- [Records for the exercise]

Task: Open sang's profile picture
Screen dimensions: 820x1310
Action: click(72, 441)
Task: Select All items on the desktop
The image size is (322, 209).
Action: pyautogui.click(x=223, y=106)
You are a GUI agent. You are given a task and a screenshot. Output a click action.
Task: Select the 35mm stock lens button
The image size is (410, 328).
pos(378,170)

- [Required action] Word for word, repeat the lines that begin at the one with "You are a GUI" and continue to the end of the listing above.

- [Worked solution]
You are a GUI agent. You are given a task and a screenshot. Output a click action.
Task: Select the 35mm stock lens button
The image size is (410, 328).
pos(378,170)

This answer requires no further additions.